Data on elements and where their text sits
· · · ·
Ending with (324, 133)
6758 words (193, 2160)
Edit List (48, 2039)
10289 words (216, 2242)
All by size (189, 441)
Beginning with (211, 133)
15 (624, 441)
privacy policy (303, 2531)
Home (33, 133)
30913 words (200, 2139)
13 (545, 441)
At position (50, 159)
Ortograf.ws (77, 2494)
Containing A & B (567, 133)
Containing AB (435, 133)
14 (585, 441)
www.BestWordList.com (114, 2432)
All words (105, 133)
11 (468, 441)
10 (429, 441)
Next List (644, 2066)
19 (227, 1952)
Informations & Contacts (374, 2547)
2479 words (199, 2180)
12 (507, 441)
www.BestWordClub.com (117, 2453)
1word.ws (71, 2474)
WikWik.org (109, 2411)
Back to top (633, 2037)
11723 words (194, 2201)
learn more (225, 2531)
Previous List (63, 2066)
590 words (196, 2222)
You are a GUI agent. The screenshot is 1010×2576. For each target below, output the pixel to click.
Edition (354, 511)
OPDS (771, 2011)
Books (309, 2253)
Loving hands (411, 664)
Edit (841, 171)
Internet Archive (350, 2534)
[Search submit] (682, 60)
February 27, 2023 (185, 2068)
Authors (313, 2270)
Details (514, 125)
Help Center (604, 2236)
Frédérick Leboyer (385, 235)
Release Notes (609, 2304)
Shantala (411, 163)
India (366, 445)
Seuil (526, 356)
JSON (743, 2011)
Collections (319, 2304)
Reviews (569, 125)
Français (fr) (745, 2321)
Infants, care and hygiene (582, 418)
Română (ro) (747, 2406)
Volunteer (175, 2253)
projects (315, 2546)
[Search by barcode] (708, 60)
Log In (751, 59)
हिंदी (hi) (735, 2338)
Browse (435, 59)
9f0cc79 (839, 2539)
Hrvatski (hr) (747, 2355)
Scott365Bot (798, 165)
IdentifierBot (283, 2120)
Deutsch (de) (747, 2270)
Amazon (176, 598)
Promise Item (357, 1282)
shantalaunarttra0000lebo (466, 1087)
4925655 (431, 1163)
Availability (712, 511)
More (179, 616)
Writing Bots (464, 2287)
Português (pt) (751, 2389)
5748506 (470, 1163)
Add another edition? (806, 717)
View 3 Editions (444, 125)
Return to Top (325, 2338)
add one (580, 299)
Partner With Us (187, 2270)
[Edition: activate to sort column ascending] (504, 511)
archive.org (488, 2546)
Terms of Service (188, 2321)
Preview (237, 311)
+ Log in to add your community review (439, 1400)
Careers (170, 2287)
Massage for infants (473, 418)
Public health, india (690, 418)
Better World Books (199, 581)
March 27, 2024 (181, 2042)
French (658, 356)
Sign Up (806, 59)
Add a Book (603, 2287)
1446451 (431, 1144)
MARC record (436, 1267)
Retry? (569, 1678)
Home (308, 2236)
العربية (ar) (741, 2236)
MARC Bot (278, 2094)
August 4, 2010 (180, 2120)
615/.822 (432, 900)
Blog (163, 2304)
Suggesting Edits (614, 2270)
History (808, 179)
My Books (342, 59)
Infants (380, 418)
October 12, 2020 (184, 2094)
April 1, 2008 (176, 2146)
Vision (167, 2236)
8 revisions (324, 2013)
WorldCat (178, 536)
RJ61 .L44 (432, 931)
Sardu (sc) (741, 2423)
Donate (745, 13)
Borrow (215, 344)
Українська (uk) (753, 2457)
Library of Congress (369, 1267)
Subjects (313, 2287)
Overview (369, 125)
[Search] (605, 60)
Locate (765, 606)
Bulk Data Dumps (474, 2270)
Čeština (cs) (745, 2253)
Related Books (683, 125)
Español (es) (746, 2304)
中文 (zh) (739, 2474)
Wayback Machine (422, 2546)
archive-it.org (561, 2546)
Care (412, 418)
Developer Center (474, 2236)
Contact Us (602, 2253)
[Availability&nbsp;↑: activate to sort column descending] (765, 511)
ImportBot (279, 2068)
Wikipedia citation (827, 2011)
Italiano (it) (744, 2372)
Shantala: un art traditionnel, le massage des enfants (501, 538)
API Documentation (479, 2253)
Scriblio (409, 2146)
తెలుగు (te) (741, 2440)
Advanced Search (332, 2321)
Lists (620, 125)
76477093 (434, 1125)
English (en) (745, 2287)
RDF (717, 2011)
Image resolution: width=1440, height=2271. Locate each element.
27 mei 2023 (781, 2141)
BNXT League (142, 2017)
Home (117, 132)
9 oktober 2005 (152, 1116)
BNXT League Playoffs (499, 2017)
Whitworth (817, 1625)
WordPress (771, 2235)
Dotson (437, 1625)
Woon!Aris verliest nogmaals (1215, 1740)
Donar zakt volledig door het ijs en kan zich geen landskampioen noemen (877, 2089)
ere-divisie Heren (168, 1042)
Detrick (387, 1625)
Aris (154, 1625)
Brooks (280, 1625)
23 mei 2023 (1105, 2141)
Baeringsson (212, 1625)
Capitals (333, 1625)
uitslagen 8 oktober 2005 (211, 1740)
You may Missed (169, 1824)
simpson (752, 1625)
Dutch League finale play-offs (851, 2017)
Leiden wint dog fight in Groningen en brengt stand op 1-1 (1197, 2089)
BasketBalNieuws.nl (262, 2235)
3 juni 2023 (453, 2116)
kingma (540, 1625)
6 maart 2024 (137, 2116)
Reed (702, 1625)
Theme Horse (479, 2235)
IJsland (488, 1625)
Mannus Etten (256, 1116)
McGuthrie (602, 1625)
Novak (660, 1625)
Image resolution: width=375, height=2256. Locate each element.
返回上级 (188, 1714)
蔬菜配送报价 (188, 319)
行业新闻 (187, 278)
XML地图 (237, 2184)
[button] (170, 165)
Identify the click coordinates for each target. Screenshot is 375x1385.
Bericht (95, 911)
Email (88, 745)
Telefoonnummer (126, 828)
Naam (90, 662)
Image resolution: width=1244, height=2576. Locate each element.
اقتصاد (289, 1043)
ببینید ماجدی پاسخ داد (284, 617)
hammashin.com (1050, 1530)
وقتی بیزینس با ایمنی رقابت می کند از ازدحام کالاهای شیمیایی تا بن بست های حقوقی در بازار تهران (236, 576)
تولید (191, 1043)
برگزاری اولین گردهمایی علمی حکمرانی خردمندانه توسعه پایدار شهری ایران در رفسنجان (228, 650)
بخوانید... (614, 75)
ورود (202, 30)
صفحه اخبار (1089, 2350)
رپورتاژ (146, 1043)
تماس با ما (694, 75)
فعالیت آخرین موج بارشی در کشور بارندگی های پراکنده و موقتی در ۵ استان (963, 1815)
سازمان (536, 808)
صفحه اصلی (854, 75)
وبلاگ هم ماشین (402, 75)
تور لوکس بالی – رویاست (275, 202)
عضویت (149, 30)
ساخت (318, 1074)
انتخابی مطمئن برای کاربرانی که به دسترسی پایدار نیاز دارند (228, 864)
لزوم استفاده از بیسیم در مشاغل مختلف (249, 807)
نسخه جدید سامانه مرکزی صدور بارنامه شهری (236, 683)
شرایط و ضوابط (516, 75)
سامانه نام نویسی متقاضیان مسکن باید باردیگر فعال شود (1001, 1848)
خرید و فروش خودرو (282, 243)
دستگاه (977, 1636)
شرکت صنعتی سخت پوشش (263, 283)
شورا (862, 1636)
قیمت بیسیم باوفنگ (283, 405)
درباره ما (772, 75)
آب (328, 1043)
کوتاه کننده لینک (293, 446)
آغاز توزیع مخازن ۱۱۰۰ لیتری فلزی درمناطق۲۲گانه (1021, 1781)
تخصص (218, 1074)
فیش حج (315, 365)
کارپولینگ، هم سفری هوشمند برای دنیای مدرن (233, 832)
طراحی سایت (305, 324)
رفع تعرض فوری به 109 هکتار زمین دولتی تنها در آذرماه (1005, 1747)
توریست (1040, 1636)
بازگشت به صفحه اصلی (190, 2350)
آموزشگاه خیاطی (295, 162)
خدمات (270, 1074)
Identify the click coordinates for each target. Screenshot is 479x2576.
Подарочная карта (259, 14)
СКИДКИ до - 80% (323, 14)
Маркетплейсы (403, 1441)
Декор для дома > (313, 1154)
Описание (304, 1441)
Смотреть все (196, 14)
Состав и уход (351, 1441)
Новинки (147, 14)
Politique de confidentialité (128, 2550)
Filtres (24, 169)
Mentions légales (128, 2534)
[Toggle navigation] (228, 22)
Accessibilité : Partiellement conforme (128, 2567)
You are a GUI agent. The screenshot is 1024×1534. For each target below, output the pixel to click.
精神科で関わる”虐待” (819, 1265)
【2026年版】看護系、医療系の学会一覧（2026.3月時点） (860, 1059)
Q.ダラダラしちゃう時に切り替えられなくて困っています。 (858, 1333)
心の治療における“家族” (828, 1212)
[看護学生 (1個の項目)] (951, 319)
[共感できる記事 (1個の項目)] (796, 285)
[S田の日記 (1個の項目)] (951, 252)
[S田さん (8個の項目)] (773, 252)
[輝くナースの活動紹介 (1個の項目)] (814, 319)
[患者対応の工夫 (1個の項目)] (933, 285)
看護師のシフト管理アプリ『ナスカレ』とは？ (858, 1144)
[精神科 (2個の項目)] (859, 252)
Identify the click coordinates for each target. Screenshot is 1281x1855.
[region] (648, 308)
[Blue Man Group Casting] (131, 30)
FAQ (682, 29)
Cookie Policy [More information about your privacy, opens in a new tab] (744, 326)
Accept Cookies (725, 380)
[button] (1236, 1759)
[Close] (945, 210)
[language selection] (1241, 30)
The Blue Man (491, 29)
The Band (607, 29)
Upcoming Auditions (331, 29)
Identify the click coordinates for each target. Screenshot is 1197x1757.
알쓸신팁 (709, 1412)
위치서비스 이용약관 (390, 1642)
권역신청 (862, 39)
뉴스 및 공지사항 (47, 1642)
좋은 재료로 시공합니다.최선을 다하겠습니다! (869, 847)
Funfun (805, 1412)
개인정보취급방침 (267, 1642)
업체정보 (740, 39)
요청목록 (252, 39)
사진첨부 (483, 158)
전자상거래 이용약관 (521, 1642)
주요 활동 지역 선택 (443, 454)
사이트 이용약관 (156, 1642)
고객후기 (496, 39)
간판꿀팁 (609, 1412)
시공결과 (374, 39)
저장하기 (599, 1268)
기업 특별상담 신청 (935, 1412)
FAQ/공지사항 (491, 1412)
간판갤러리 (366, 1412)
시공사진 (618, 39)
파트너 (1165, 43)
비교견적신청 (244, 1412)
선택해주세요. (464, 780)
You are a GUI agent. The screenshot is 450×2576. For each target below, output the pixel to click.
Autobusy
· · · ·
WRITTEN REQUEST: Reproduce the lines of the data above verbatim, starting at the line that contains "وبلاگ هم ماشین (402, 75)" and ending at the line that contains "شرکت صنعتی سخت پوشش (263, 283)", both included.

OUTPUT FOR THIS EXERCISE:
وبلاگ هم ماشین (402, 75)
تور لوکس بالی – رویاست (275, 202)
عضویت (149, 30)
ساخت (318, 1074)
انتخابی مطمئن برای کاربرانی که به دسترسی پایدار نیاز دارند (228, 864)
لزوم استفاده از بیسیم در مشاغل مختلف (249, 807)
نسخه جدید سامانه مرکزی صدور بارنامه شهری (236, 683)
شرایط و ضوابط (516, 75)
سامانه نام نویسی متقاضیان مسکن باید باردیگر فعال شود (1001, 1848)
خرید و فروش خودرو (282, 243)
دستگاه (977, 1636)
شرکت صنعتی سخت پوشش (263, 283)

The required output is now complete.